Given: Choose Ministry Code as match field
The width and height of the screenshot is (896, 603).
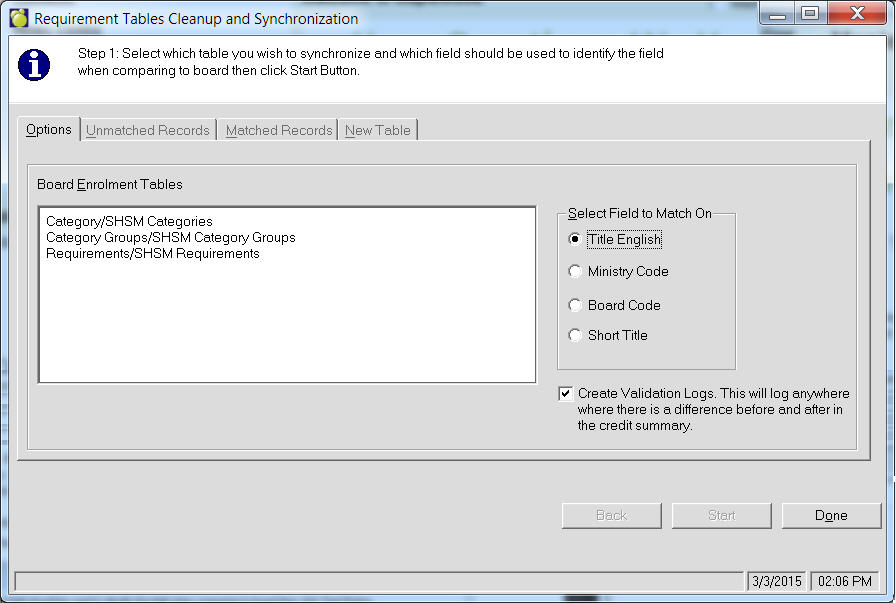Looking at the screenshot, I should tap(575, 272).
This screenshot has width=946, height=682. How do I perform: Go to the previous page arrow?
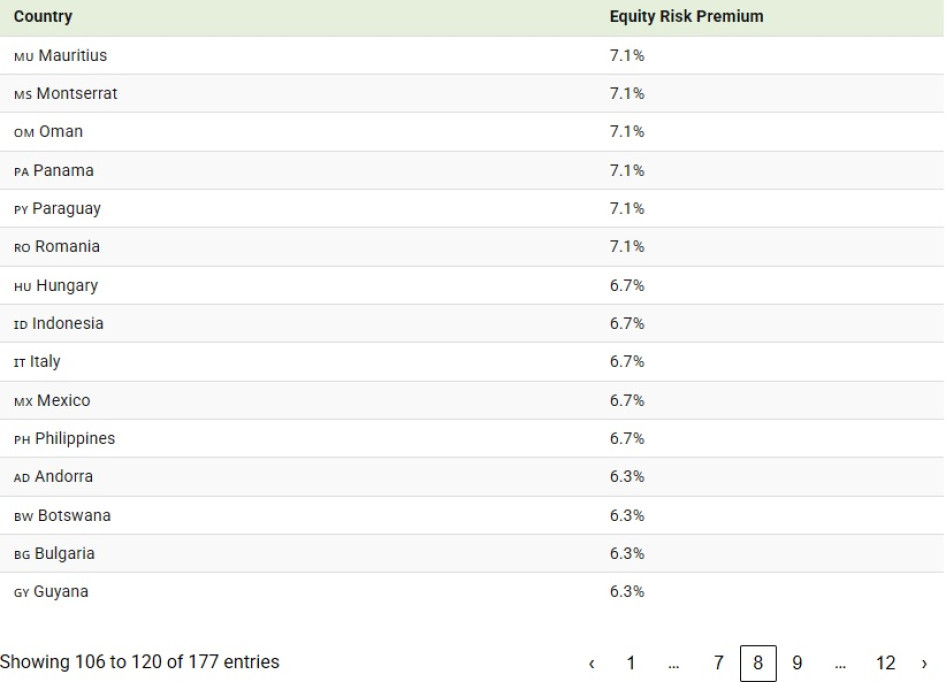(x=592, y=663)
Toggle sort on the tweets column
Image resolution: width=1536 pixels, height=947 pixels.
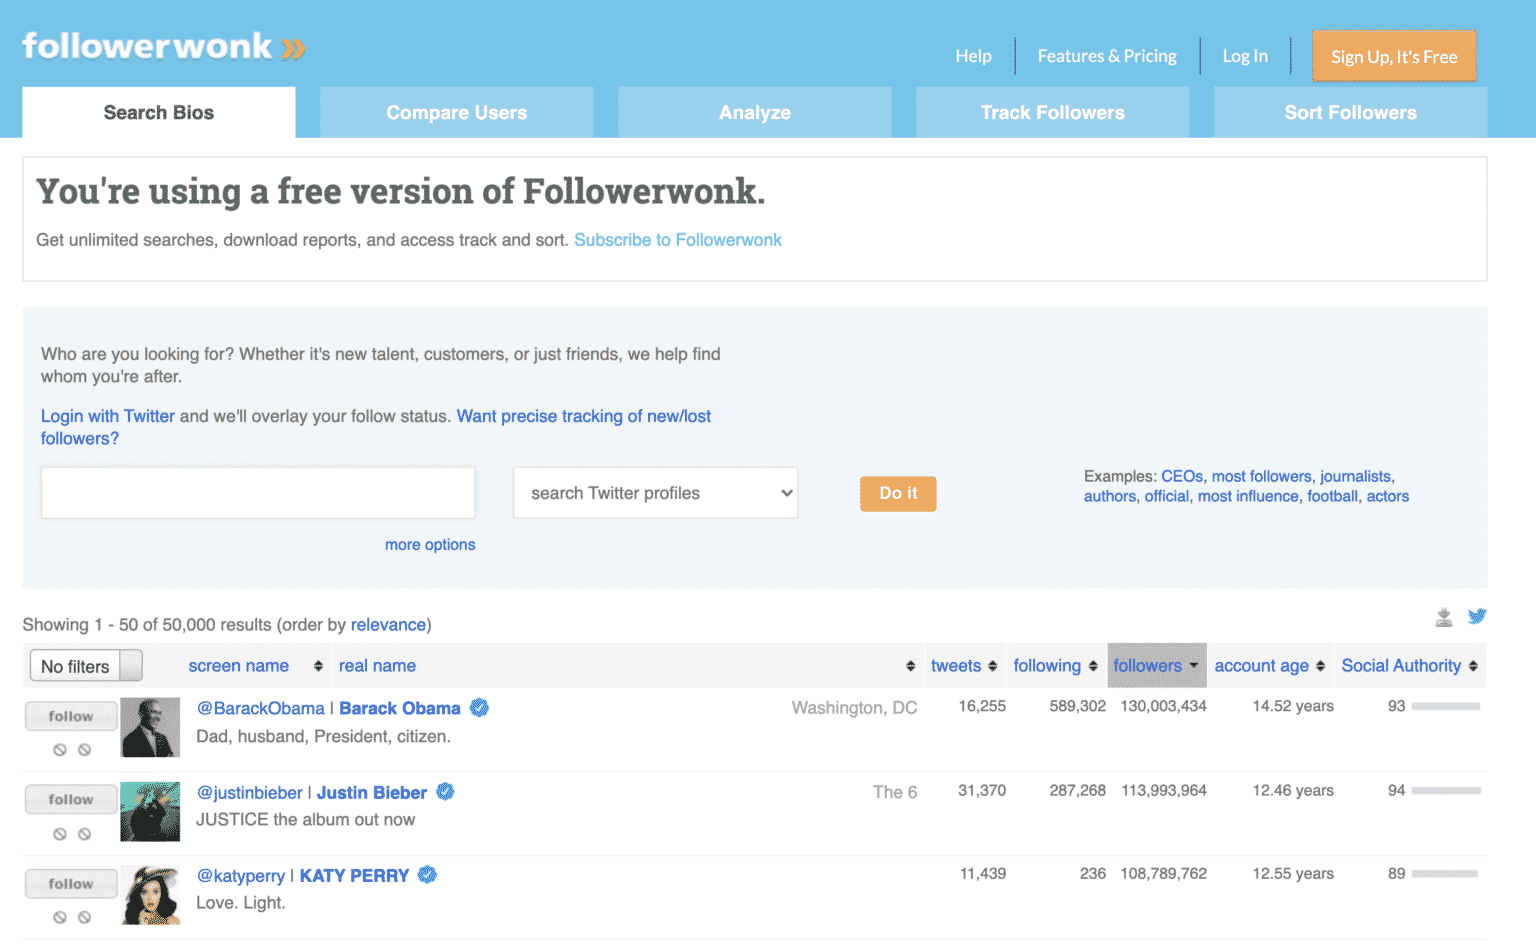(x=990, y=665)
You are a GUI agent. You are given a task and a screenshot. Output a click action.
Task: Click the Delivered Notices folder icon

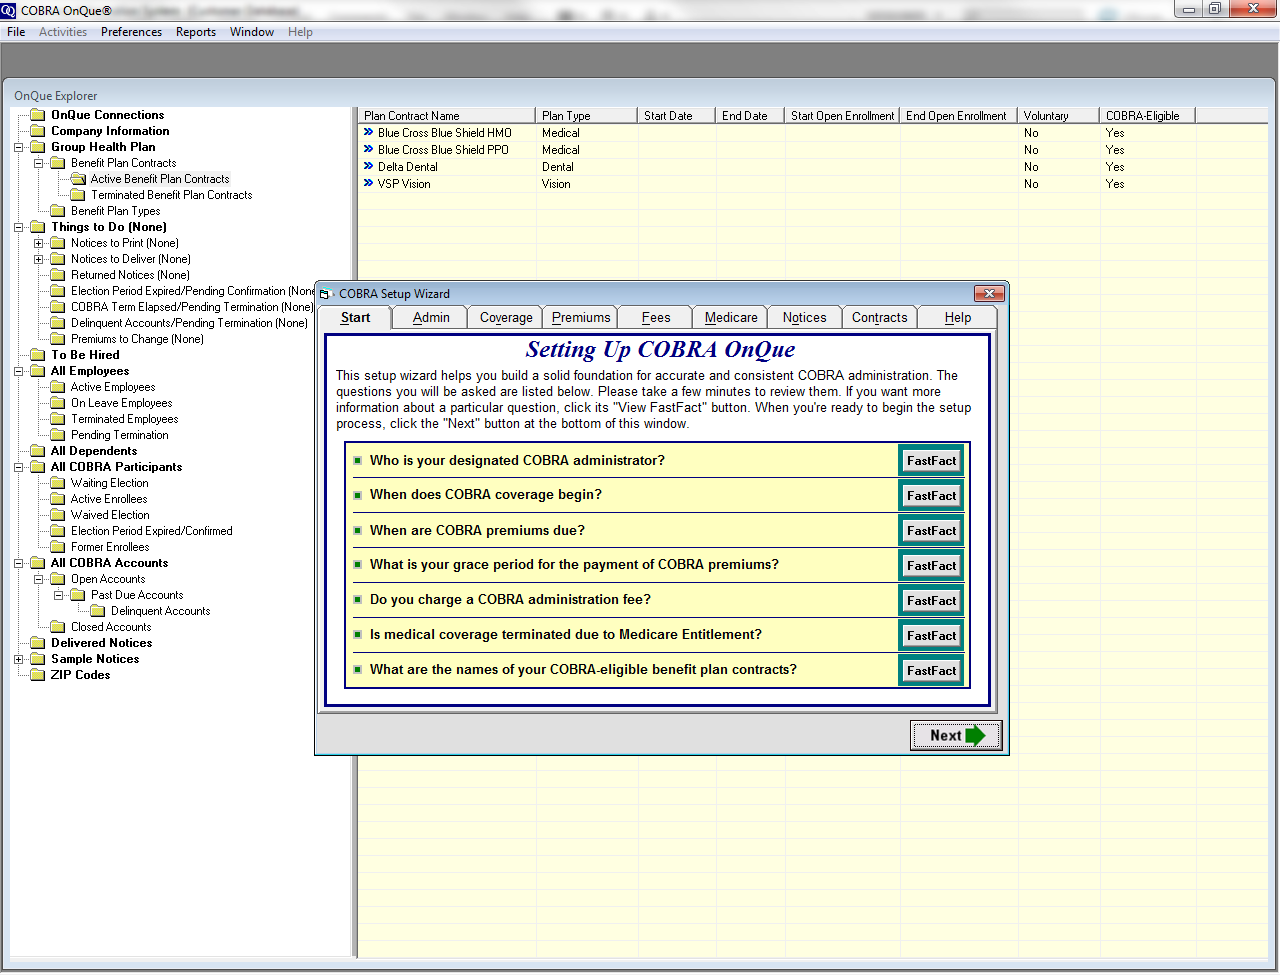[x=38, y=643]
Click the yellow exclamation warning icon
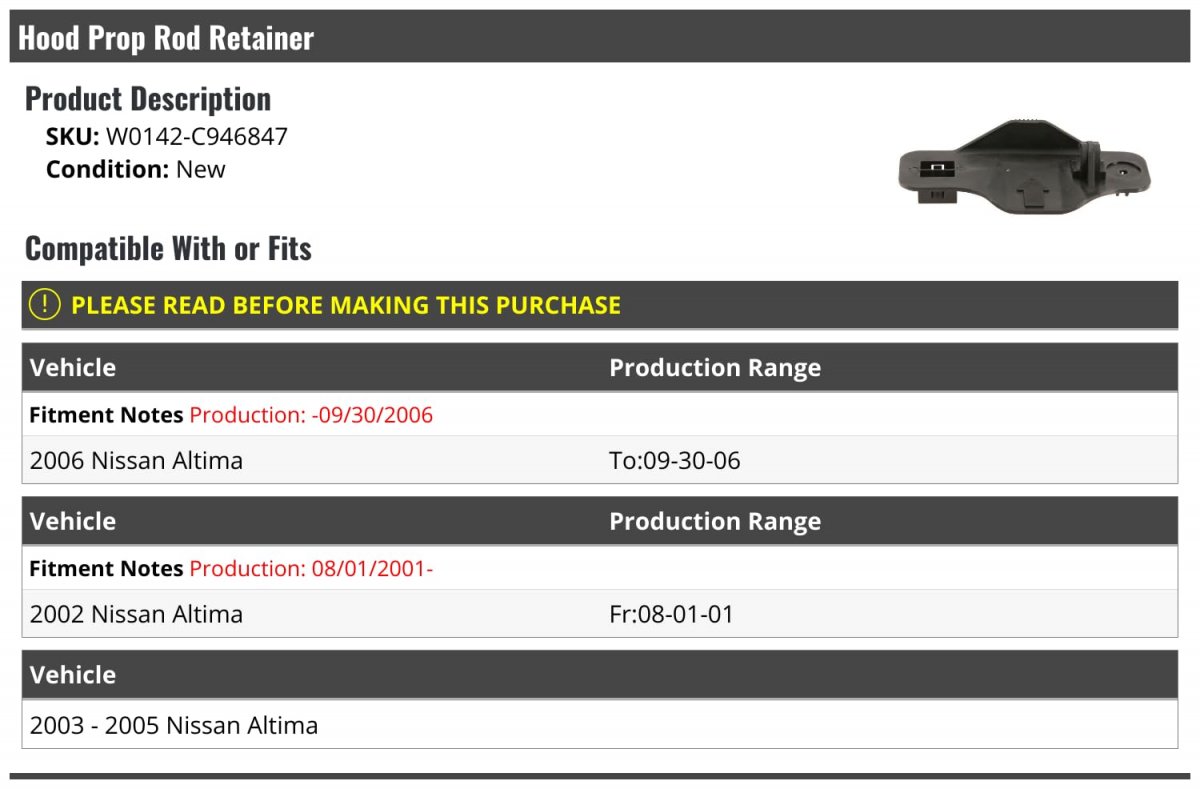Viewport: 1200px width, 789px height. point(45,305)
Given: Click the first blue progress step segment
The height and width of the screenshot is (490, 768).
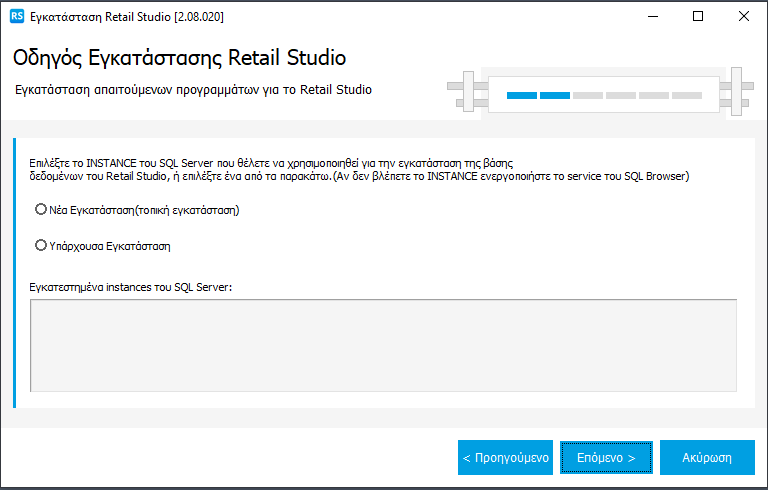Looking at the screenshot, I should (x=522, y=96).
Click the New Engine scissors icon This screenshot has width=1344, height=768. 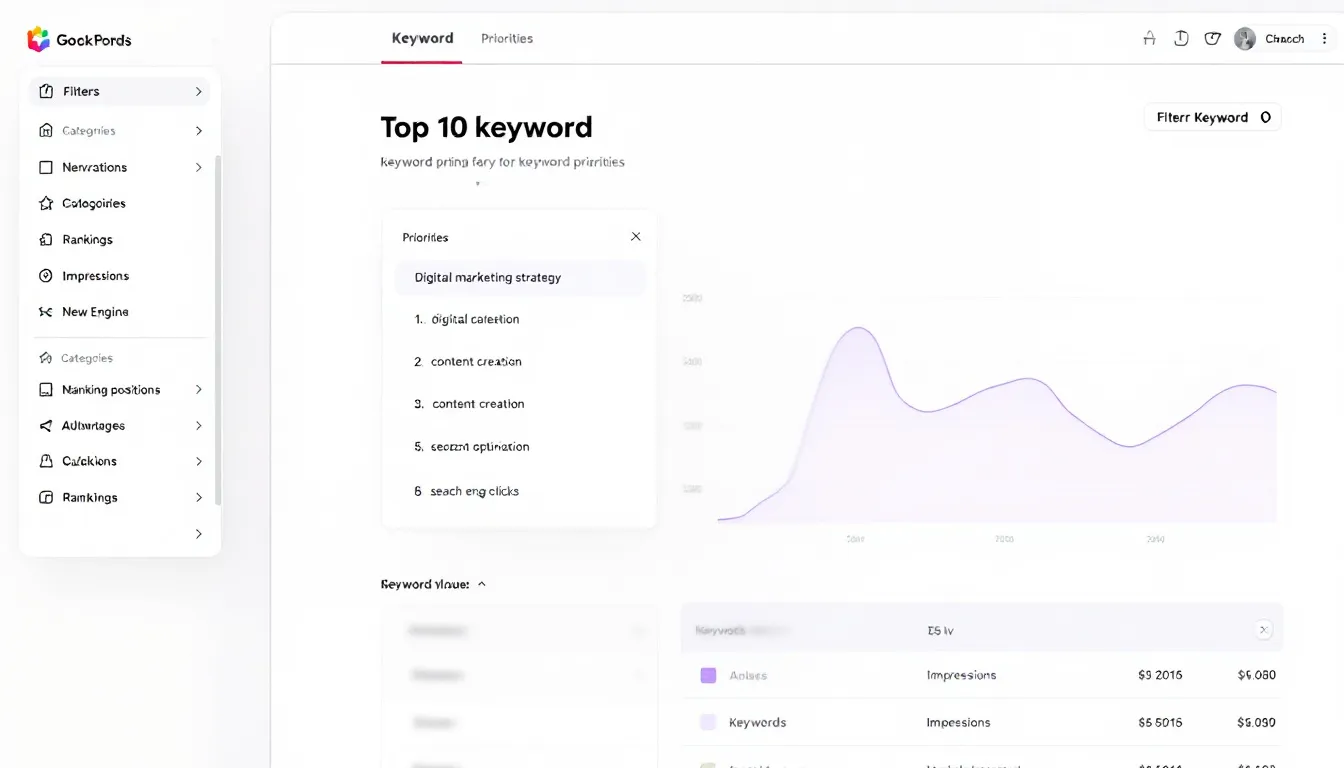click(x=46, y=311)
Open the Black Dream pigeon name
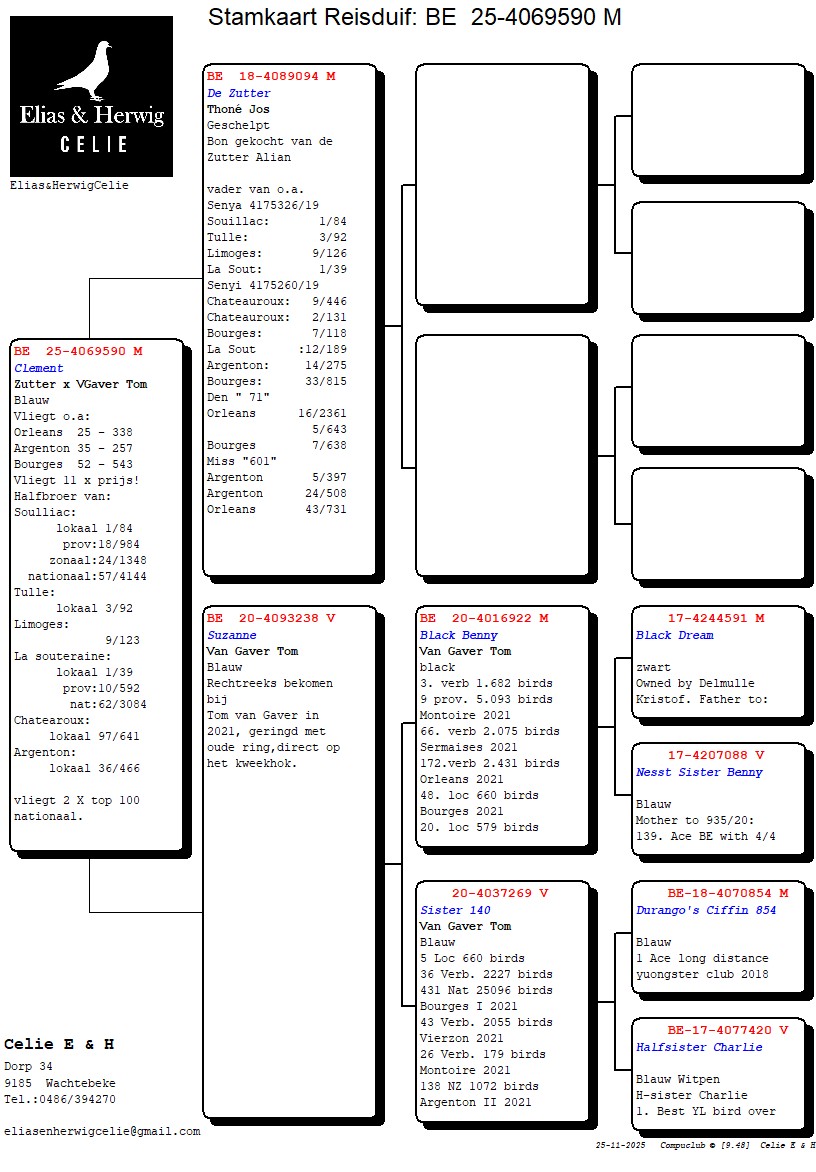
::::::::
Look at the listing and set down only the lines from its start through the line with "You are a GUI", word for word and without pictures.

Given: Choose Ministry Code as match field
The width and height of the screenshot is (896, 603).
Looking at the screenshot, I should tap(575, 272).
This screenshot has width=946, height=682. How do I perform: Go to the previous page arrow?
(x=592, y=663)
Toggle sort on the tweets column
Image resolution: width=1536 pixels, height=947 pixels.
(x=990, y=665)
You are a GUI agent. You are given a task and a screenshot. Output a click action.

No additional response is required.